Wednesday, June 3, 2009

Keep It Real

You wanna get to heaven? Mail me a $100. Or better yet use my Paypal account, cause most of my mail is junk and I rarely open any of it. Just don't fuck with Michael Dean Damron. Cause that dude is the real deal and something tells me he doesn't take well to being messed with.

Talk about the "real deal", I'm hoping soon to catch a new flick called Veer, a documentary about the growing urban cycling culture in the United States. There's a little piece of that culture festering here in the 616. Like the Tuesday night group rides at the brewery. And the Wednesday night road racing out at Gratten Raceway. And there's the over active local chapter of the MMBA, which just hosted Midwest Mountain Bike Summit. But there's also a lot of hipster kids getting into the swing of things. There's a weekly fixie night ride downtown, and they've found the Youtube and figured out how to sell T-Shirts online.

It's hard to tell how much of the "new" cycling culture is here to stay. I've seen a lot of trends come and go. Trends can vanish overnight. Skinny jeans and American Apparel Ts will disappear one day soon. But it's unlikely that it'll take the rest of our cycling culture with it.

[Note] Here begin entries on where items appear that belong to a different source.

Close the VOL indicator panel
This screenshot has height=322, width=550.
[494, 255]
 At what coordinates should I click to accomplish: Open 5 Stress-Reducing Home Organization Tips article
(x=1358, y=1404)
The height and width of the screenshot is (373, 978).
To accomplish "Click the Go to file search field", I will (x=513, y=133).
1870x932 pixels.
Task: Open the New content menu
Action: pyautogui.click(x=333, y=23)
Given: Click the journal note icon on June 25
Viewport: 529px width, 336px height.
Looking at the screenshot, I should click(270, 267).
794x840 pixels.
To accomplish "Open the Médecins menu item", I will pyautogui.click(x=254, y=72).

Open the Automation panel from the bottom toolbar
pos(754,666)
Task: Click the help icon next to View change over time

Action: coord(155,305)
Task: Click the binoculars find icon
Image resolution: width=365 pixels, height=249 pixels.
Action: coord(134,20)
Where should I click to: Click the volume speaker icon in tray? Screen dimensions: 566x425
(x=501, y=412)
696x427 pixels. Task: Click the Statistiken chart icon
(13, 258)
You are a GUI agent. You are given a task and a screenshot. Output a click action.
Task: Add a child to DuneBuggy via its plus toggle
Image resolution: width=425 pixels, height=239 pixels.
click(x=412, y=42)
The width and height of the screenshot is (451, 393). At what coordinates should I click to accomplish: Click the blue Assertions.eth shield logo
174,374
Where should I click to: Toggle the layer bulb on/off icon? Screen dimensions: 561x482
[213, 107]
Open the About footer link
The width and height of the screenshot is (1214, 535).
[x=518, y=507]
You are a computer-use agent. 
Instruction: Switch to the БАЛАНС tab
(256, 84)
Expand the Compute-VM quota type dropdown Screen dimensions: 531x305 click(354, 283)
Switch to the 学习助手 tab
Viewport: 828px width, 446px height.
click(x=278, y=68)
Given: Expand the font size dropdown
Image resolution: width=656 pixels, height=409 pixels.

The folks who dedicate their time and energy into fighting the Horse Menace have already shown that they're in it for the long haul. Some of them have been fighting the good fight since the 1980s. Something also tells me that the commuter guy who rides down my street every morning at 7 am and every evening at 6 pm isn't riding his bike to work for the style props.

Like Michael Dean Damron belting out wicked tunes, there are those that will forge on for the love the bike. They ride because they have to. It becomes who they are. It keeps them sane. At the same time the trendy bits of cycling culture can't totally be written off. While a lot of those fixie kids will probably finish school and put away their track bikes in favor of conformity and suburban sunrises, some of them will get hooked. Like a punk in a high school garage band they won't be able to let it go.

On top of that there's the reality that can't' be ignored. The dominance of the car culture is on the wane. Peak oil, global warming and a seriously screwed up global economy may have finally turned the tide. Change will still come slowly. But it feels almost inevitable that car culture, once driven by the dominance of General Motors, will never been what it once was. Public transport and human powered transportation will fill in the gaps. The flavor and feel of cycling culture 20 or 50 years from now is anybody's guess. But when we finally get there I hope people look back fondly on these times, when cycling was small, fun and still something of a counter culture.

Until then, keep it real and don't forget where you come from.